MacGowan’s a Christmas tree tradition

By Jake Davies - West Carleton Online

GALETTA – It’s becoming one of the Ottawa Valley’s newest Christmas traditions but growing the perfect Christmas tree is years in the making.

MacGowan’s Christmas Tree Farm, just outside of Galetta (4611 Mohrs Rd.) was a project Mark and Marsha MacGowan started in 2005 after purchasing roughly 75 acres along the Mississippi River. Actually, the project started before that on another farm on Farmview, but those trees didn’t quite work out.

“One of the biggest reasons we moved here was access to water,” the part-time Christmas tree farmers told West Carleton Online from their farm last Friday (Nov. 26). “We wanted the rural experience. We liked tractors, but we didn’t want animals.”

The MacGowans grow Christmas trees on about 45 acres of land leasing the other 30 out for crop farmers.

Each year they plant roughly 3,000 white spruce, balsam fir and Fraser firs trees – a total of around 45,000 trees so far.

While the MacGowans started at their current location in 2005, they didn’t sell a Christmas tree until 2012, when that first crop finally reached roughly six feet (two metres).

“In 2012 we kind of had our first tree that looked like a Christmas tree,” Mark said. “It’s quite an industry, quite an experience.”

The MacGowans plant their trees at roughly four to five-years-old.

“And then you have to grow it for six to eight years,” Marsha said. “The decision to pull a tree is made 10 years in advance.”

All the while, not earning a cent, battling issues like disease, pests or the weather itself.
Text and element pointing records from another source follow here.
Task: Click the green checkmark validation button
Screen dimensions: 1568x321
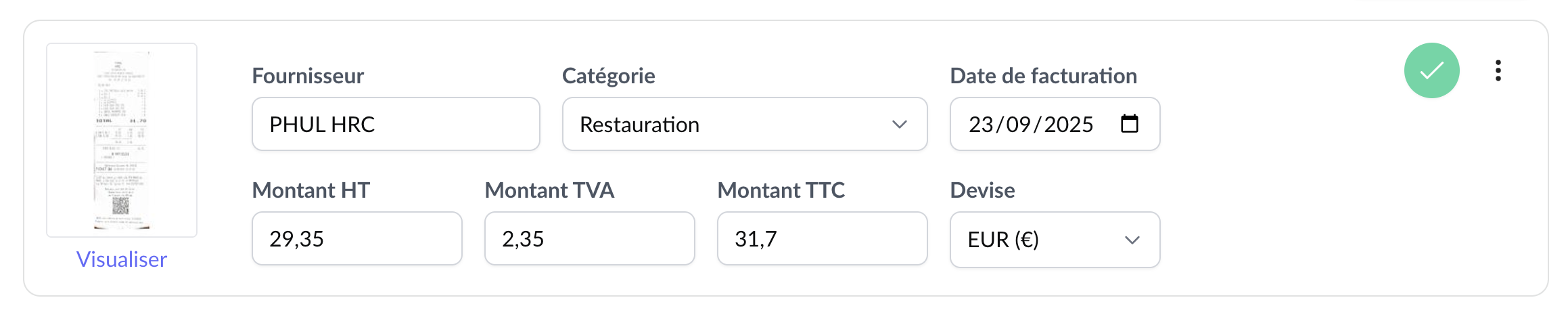Action: tap(1431, 70)
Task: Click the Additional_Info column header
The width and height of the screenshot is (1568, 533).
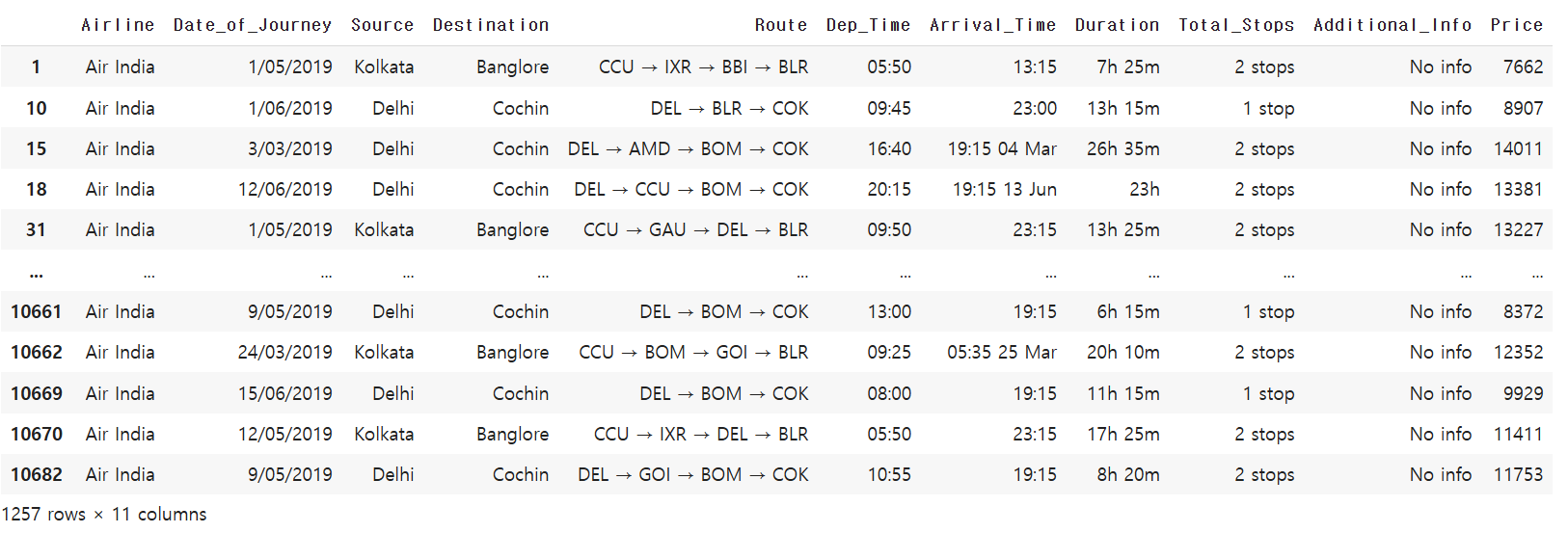Action: 1392,25
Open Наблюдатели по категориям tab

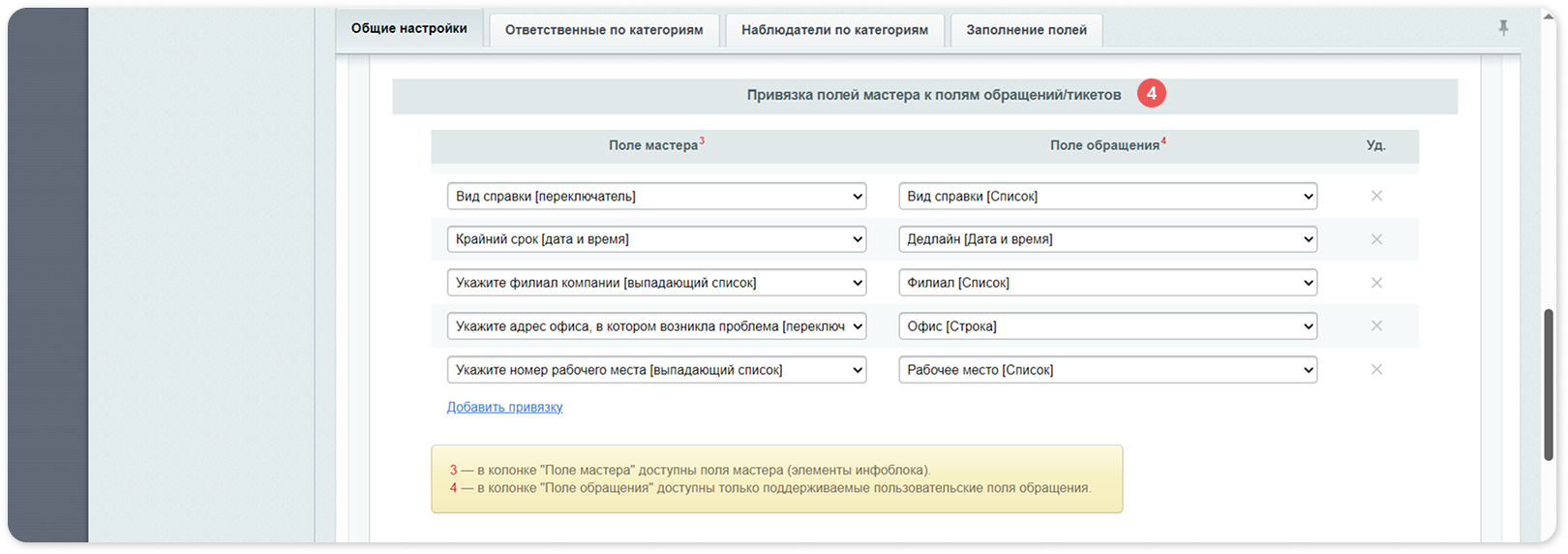tap(834, 30)
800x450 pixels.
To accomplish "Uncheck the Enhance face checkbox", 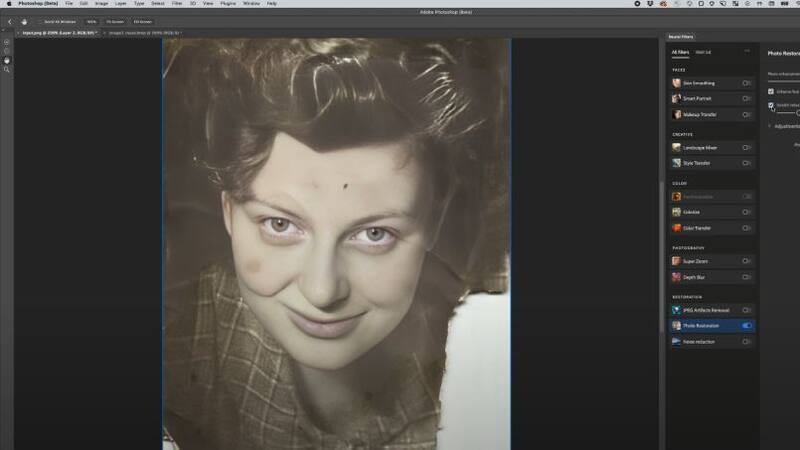I will pyautogui.click(x=771, y=91).
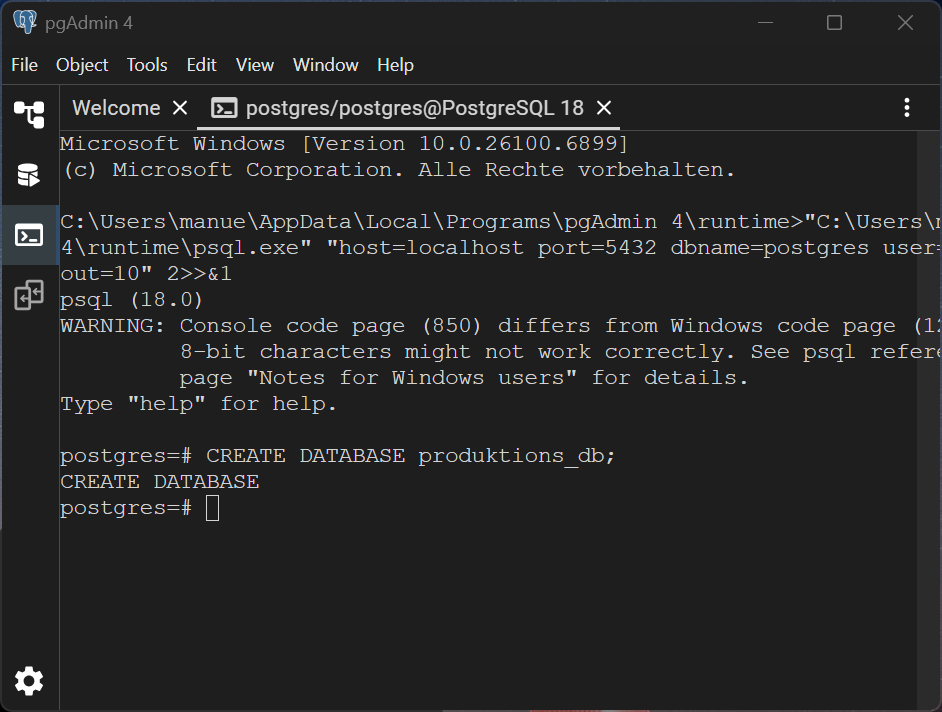The width and height of the screenshot is (942, 712).
Task: Switch to the Welcome tab
Action: click(116, 108)
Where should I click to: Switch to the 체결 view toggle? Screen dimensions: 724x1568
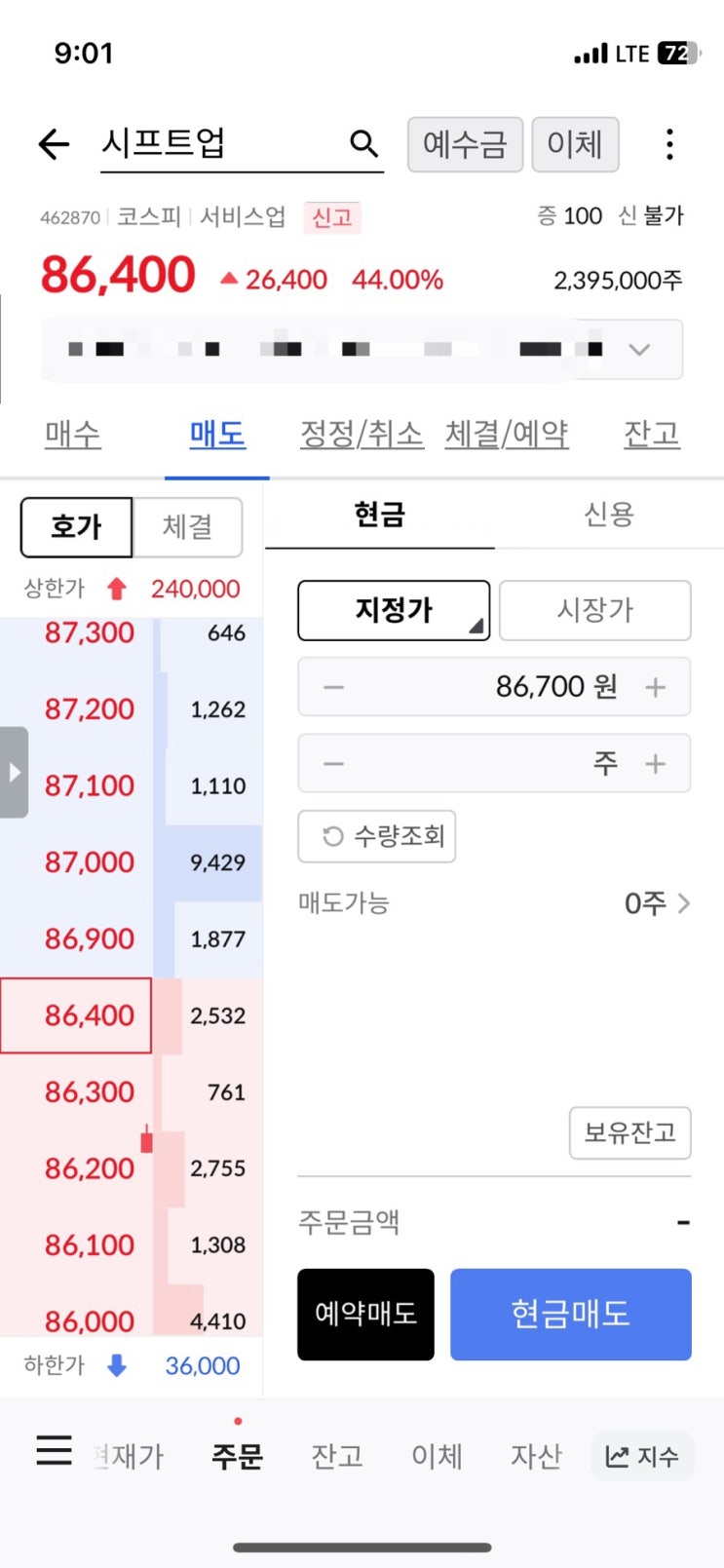click(187, 527)
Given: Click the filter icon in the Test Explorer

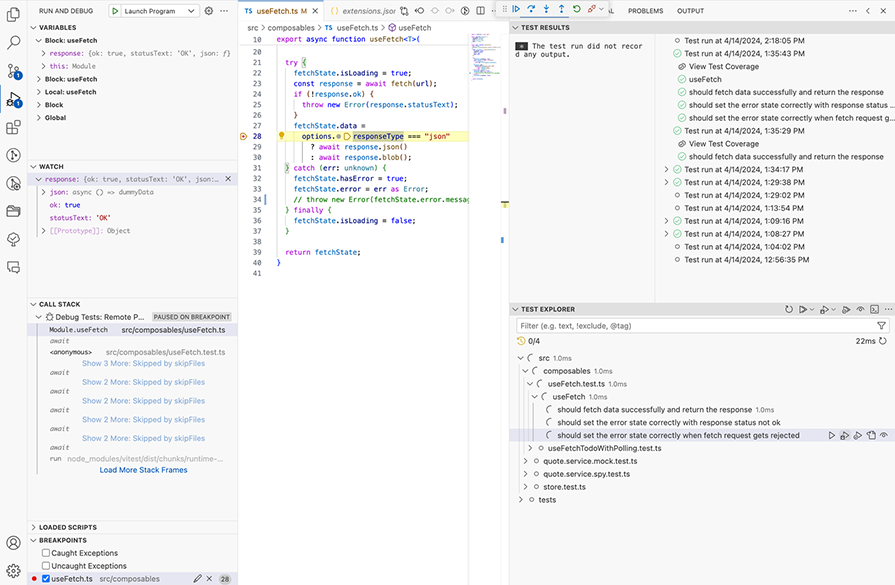Looking at the screenshot, I should 881,326.
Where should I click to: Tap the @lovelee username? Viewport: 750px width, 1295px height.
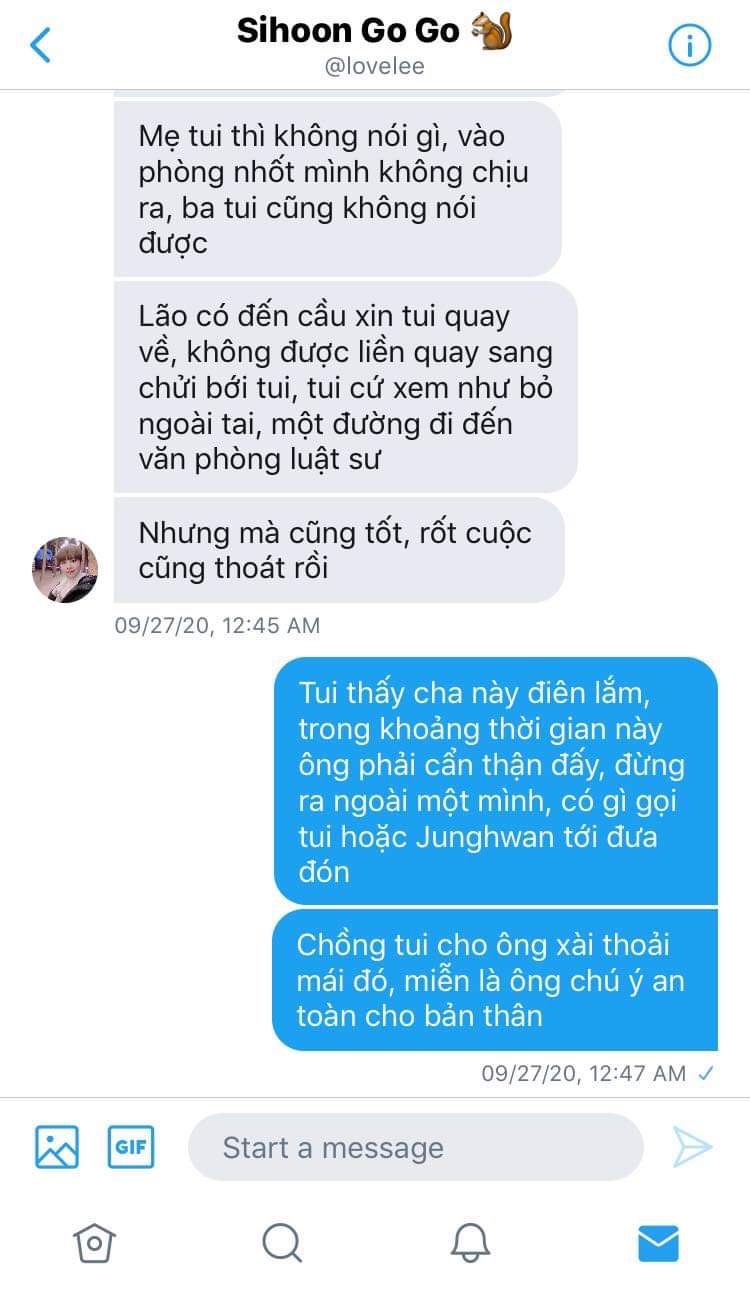coord(375,67)
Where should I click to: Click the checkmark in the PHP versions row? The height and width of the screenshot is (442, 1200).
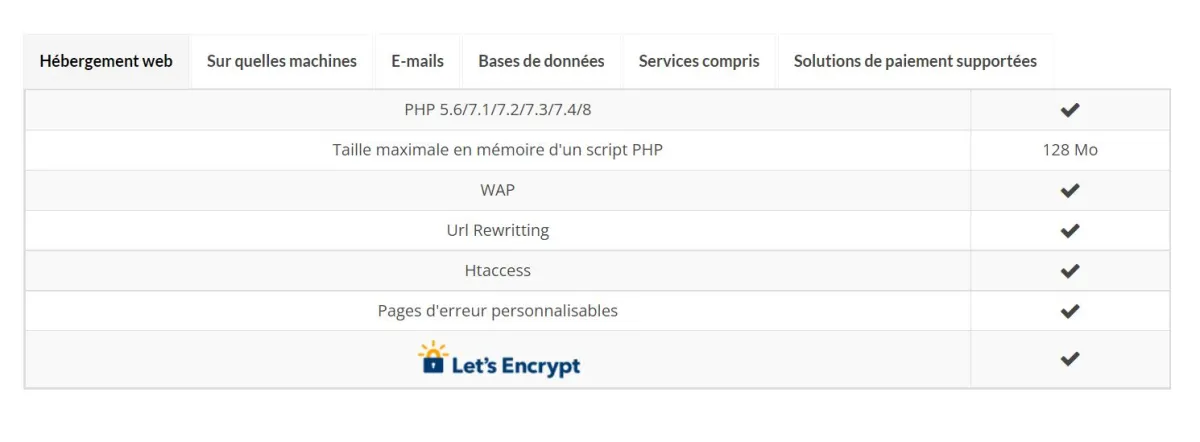[x=1069, y=110]
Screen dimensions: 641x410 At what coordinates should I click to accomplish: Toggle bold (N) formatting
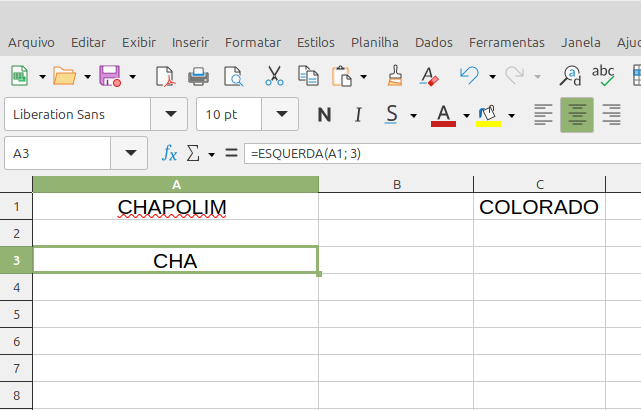pos(324,115)
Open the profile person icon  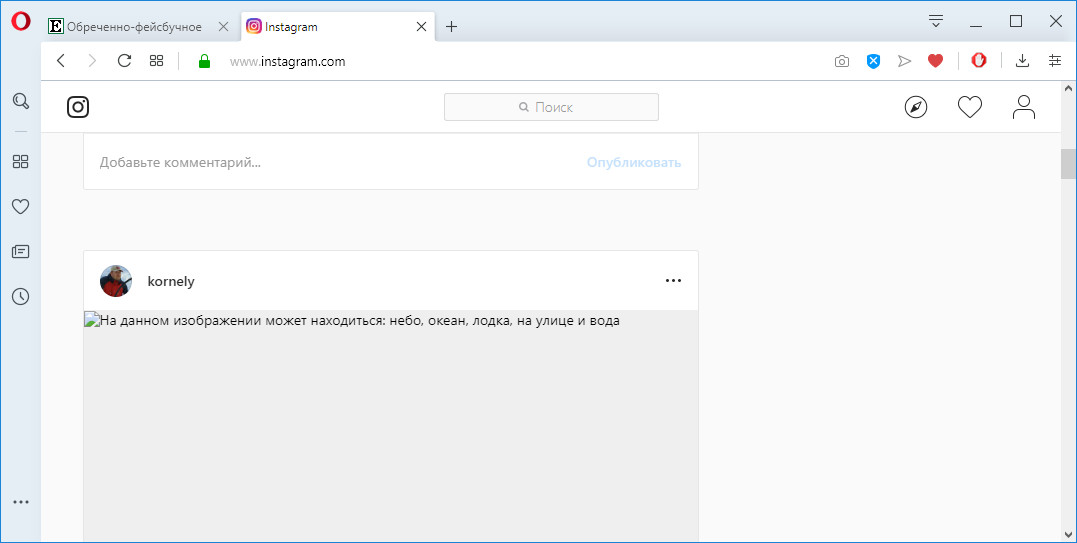click(1023, 107)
“Every year there’s a new challenge,” Mark said. “We’re in management, so we’re used to being in control. But out here, Mother Nature is in control. And you wait and you hope Mother Nature cooperates.”

And it’s not just growing. The MacGowans usually bring on three to four summer students to help shape the trees in to the perfect holiday dimensions.

“It takes a lot of work to get that Christmas tree shape,” Mark said.

But then the holiday season arrives, and the fun part of the business begins. The MacGowan Christmas Tree Farm is open weekends (8 a.m. to 5 p.m.) only and this season opened for the first time on Nov. 20.

“It’s just a blast,” Marsha said. “It’s Christmas. Everyone is in a good mood. It’s an experience for the family. We always have a fire going.”

If the ground is frozen enough, the MacGowans offer wagon rides around the property and that is expected to happen this year. There’s hot chocolate and treats, and it’s all included in the price of the tree – of which there are only two different prices. One for trees under 10 feet and a price for those over 10 feet.

A photo of the MacGowans on a wagon.
Wagon rides are back this year at the MacGowan Christmas Tree Farm. Photo by Jake Davies

“I think we’re very reasonably priced,” Marsha said.

The MacGowans are very active in the industry and there is even a Christmas tree organization to support those in the business – the Christmas Tree Farmers of Ontario (CTFO).

“It’s been interesting through COVID-19,” Mark said. “Not every farmer is an expert in everything, growing, marketing, sales, pest and disease control. The CTFO helps us share our expertise with the entire industry. The industry is alive and well. With COVID, we notice our sales going up. I think many took that opportunity to come out as a family. We sell an experience. The young kids come, and they keep coming, and it becomes a tradition.”

“We’ve seen kids grow up here,” Marsha said. “People have established traditions. They don’t want anything different; they want to come here and renew their tradition.”

The MacGowan Christmas Tree Farm also offers homemade wreaths made from the farm’s own Fraser firs as well as some specialty Christmas tree ornaments made in Germany.